ASSIGNED TASK:
Every entry should be given again exactly, with nothing dropped.

Dataset entries:
--- START ---

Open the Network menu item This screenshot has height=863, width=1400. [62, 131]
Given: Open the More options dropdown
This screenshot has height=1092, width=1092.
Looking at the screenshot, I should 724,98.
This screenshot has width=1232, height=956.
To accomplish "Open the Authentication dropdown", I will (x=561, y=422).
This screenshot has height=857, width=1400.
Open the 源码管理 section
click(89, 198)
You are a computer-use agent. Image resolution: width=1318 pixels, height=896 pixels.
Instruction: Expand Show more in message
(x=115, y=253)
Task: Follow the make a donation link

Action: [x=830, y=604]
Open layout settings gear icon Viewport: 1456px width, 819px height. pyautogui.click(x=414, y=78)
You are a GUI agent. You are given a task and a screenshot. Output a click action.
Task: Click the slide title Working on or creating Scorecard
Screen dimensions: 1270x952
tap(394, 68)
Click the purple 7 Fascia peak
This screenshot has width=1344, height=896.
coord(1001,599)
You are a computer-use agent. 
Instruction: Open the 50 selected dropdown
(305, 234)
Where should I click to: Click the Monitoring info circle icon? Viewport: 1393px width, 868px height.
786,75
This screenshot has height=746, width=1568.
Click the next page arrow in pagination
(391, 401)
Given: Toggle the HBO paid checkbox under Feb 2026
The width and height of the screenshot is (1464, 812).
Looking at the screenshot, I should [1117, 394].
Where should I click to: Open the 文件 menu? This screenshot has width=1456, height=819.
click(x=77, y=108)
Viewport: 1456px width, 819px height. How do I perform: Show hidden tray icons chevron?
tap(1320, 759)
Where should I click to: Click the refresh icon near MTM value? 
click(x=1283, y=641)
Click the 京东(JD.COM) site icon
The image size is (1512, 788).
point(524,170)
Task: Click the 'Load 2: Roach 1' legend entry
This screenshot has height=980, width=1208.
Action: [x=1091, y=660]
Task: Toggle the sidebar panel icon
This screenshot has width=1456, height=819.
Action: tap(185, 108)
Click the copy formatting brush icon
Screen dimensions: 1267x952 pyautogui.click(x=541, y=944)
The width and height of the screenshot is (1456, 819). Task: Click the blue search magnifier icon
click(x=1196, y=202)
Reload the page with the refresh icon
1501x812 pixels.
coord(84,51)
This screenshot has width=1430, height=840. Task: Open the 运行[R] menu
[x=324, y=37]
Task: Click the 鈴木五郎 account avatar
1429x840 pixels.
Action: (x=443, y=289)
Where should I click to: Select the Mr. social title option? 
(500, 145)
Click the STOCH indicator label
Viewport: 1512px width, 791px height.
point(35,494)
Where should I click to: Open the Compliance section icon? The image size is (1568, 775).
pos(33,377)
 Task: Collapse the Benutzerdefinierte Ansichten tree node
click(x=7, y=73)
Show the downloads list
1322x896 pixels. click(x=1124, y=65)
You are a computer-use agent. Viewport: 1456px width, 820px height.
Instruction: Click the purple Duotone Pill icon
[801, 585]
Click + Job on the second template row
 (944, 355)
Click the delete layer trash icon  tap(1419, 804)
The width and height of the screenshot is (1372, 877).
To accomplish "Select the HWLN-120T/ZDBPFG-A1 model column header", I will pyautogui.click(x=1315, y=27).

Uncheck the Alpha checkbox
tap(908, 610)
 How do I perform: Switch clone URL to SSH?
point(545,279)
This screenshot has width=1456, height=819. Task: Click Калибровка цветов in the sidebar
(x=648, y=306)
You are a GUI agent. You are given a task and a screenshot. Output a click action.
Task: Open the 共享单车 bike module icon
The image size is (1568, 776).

--- END ---

REPLY TO THE TASK:
Open the Network menu item This screenshot has height=863, width=1400. [62, 131]
Given: Open the More options dropdown
This screenshot has height=1092, width=1092.
Looking at the screenshot, I should 724,98.
This screenshot has width=1232, height=956.
To accomplish "Open the Authentication dropdown", I will (x=561, y=422).
This screenshot has height=857, width=1400.
Open the 源码管理 section
click(89, 198)
You are a computer-use agent. Image resolution: width=1318 pixels, height=896 pixels.
Instruction: Expand Show more in message
(x=115, y=253)
Task: Follow the make a donation link

Action: [x=830, y=604]
Open layout settings gear icon Viewport: 1456px width, 819px height. pyautogui.click(x=414, y=78)
You are a GUI agent. You are given a task and a screenshot. Output a click action.
Task: Click the slide title Working on or creating Scorecard
Screen dimensions: 1270x952
tap(394, 68)
Click the purple 7 Fascia peak
This screenshot has width=1344, height=896.
coord(1001,599)
You are a computer-use agent. 
Instruction: Open the 50 selected dropdown
(305, 234)
Where should I click to: Click the Monitoring info circle icon? Viewport: 1393px width, 868px height.
786,75
This screenshot has height=746, width=1568.
Click the next page arrow in pagination
(391, 401)
Given: Toggle the HBO paid checkbox under Feb 2026
The width and height of the screenshot is (1464, 812).
Looking at the screenshot, I should [1117, 394].
Where should I click to: Open the 文件 menu? This screenshot has width=1456, height=819.
click(x=77, y=108)
Viewport: 1456px width, 819px height. How do I perform: Show hidden tray icons chevron?
tap(1320, 759)
Where should I click to: Click the refresh icon near MTM value? 
click(x=1283, y=641)
Click the 京东(JD.COM) site icon
The image size is (1512, 788).
point(524,170)
Task: Click the 'Load 2: Roach 1' legend entry
This screenshot has height=980, width=1208.
Action: [x=1091, y=660]
Task: Toggle the sidebar panel icon
This screenshot has width=1456, height=819.
Action: tap(185, 108)
Click the copy formatting brush icon
Screen dimensions: 1267x952 pyautogui.click(x=541, y=944)
The width and height of the screenshot is (1456, 819). Task: Click the blue search magnifier icon
click(x=1196, y=202)
Reload the page with the refresh icon
1501x812 pixels.
coord(84,51)
This screenshot has width=1430, height=840. Task: Open the 运行[R] menu
[x=324, y=37]
Task: Click the 鈴木五郎 account avatar
1429x840 pixels.
Action: (x=443, y=289)
Where should I click to: Select the Mr. social title option? 
(500, 145)
Click the STOCH indicator label
Viewport: 1512px width, 791px height.
point(35,494)
Where should I click to: Open the Compliance section icon? The image size is (1568, 775).
pos(33,377)
 Task: Collapse the Benutzerdefinierte Ansichten tree node
click(x=7, y=73)
Show the downloads list
1322x896 pixels. click(x=1124, y=65)
You are a computer-use agent. Viewport: 1456px width, 820px height.
Instruction: Click the purple Duotone Pill icon
[801, 585]
Click + Job on the second template row
 (944, 355)
Click the delete layer trash icon  tap(1419, 804)
The width and height of the screenshot is (1372, 877).
To accomplish "Select the HWLN-120T/ZDBPFG-A1 model column header", I will pyautogui.click(x=1315, y=27).

Uncheck the Alpha checkbox
tap(908, 610)
 How do I perform: Switch clone URL to SSH?
point(545,279)
This screenshot has width=1456, height=819. Task: Click Калибровка цветов in the sidebar
(x=648, y=306)
You are a GUI agent. You are given a task and a screenshot. Output a click action.
Task: Open the 共享单车 bike module icon
The image size is (1568, 776).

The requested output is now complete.